§ Given task
Please retype the material, starting at the line that has "Identify the location of descriptive" and stopping after the line that has "(592, 516).". Leave the pictures out.

§ Dataset records
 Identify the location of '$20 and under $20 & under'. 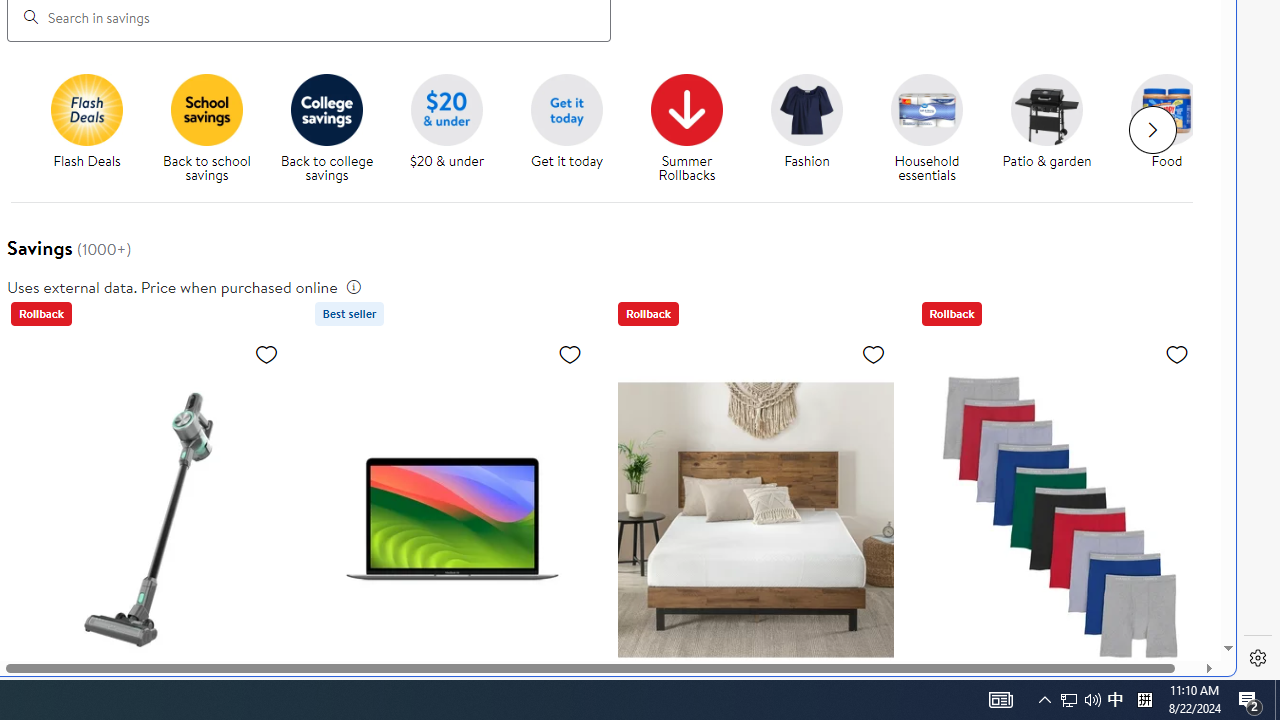
(446, 122).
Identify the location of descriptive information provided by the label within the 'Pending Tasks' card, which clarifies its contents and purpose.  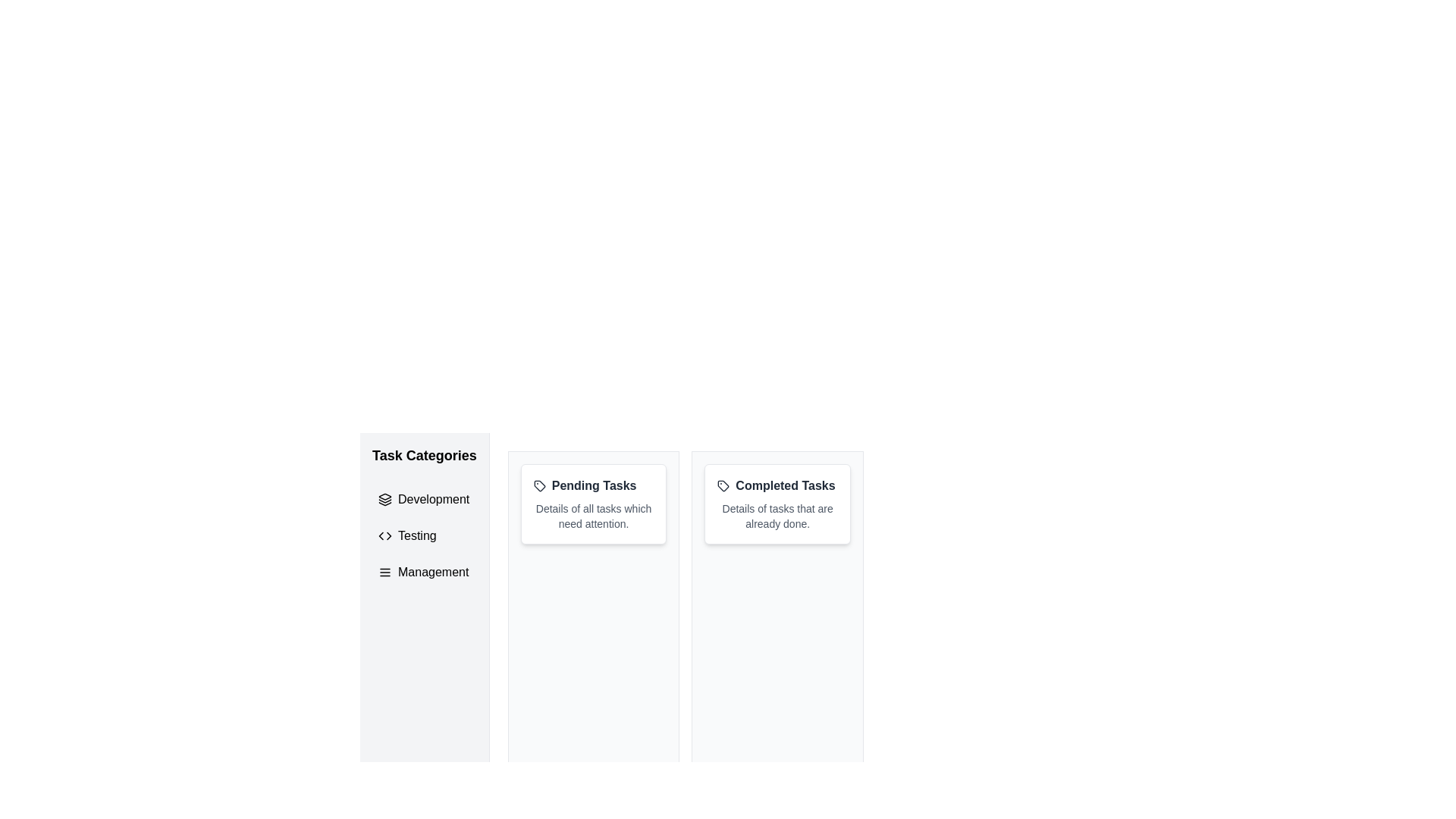
(592, 516).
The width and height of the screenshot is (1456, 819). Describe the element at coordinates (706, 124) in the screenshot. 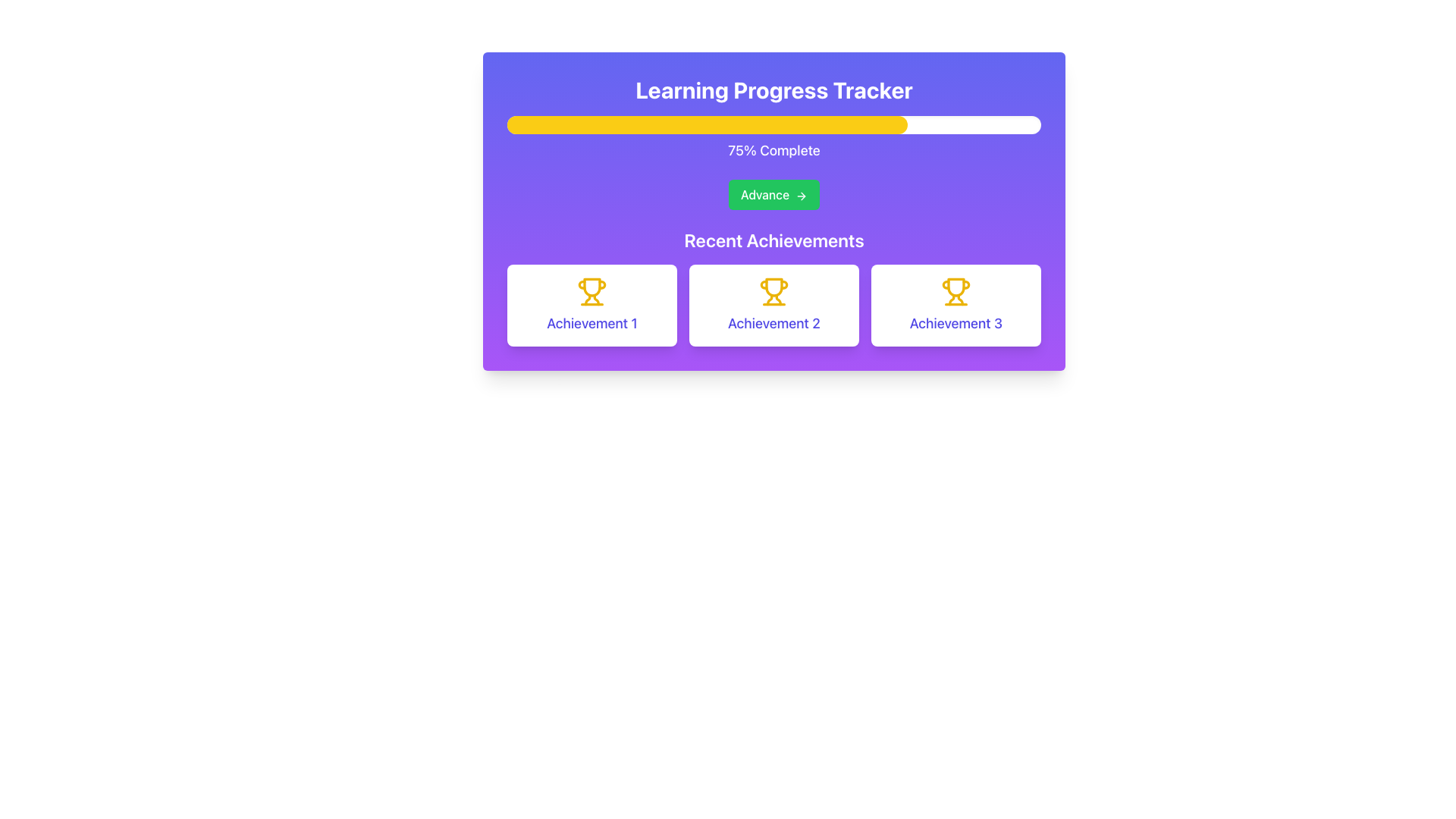

I see `the yellow-filled progress indicator segment within the progress bar that visually represents 75% completion, located beneath the 'Learning Progress Tracker' title` at that location.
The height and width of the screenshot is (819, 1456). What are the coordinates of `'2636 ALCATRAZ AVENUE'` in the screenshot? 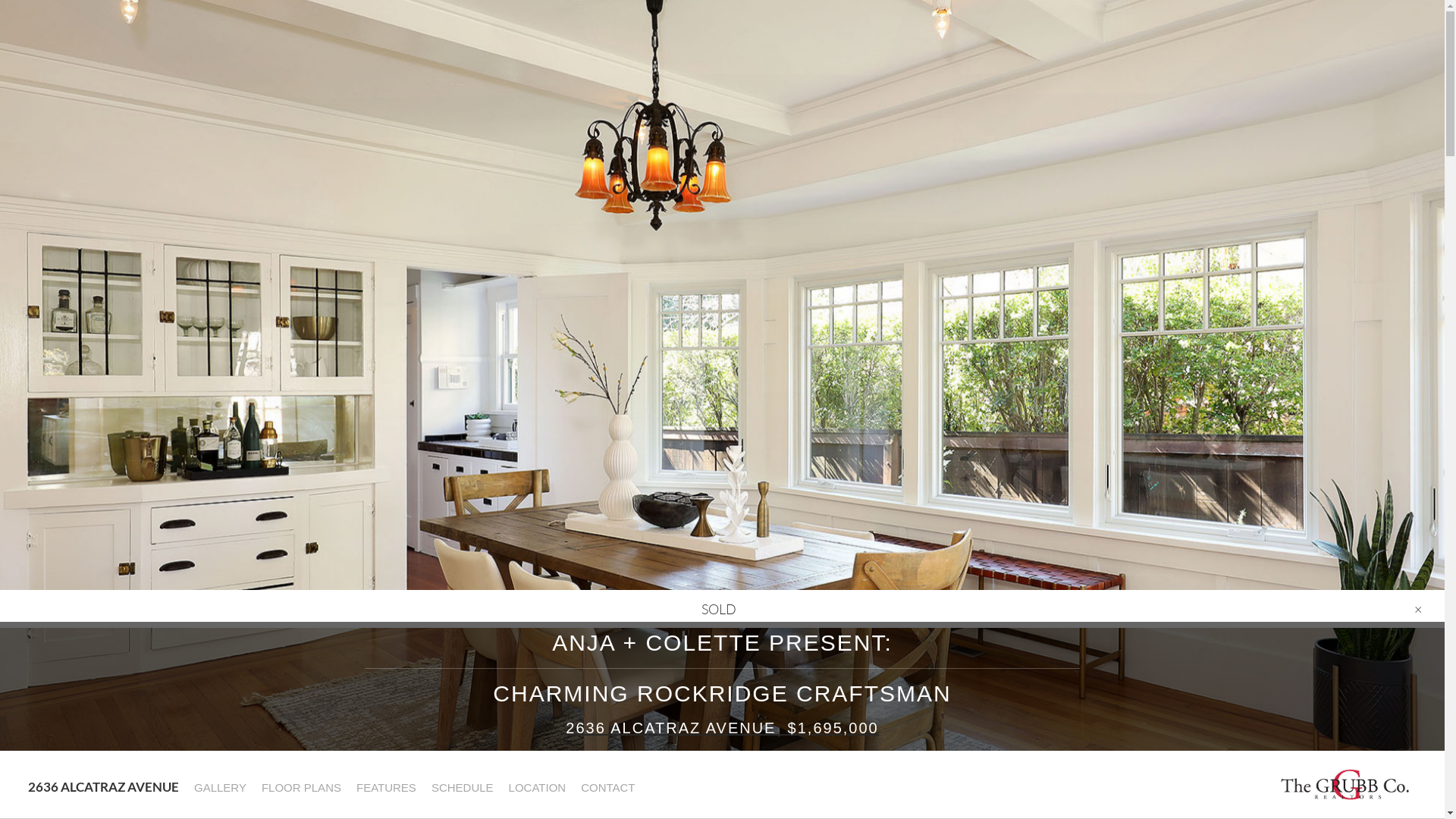 It's located at (102, 786).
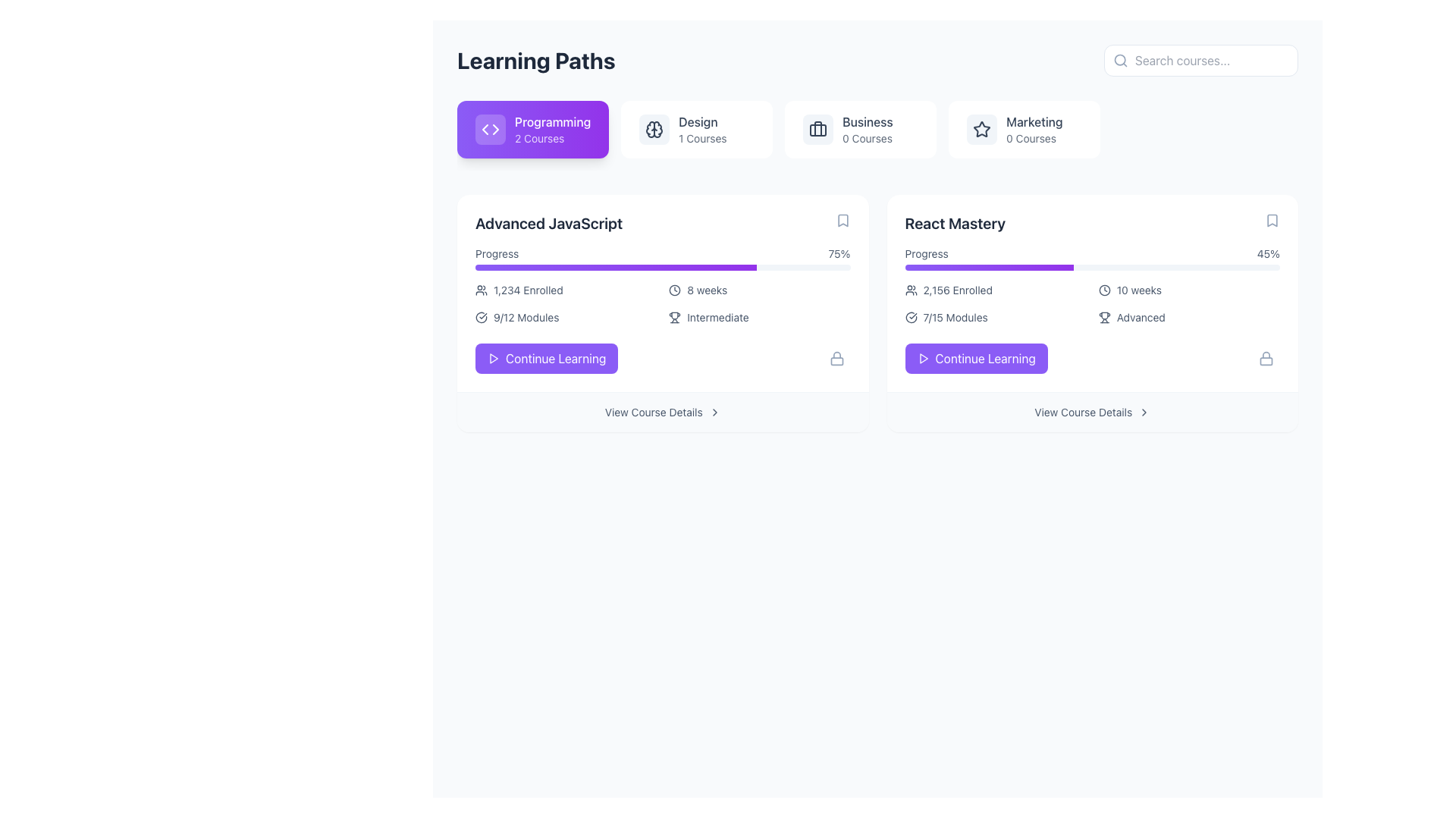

§ Full solution
Identify the location of descriptive information provided by the label within the 'Pending Tasks' card, which clarifies its contents and purpose.  
(592, 516).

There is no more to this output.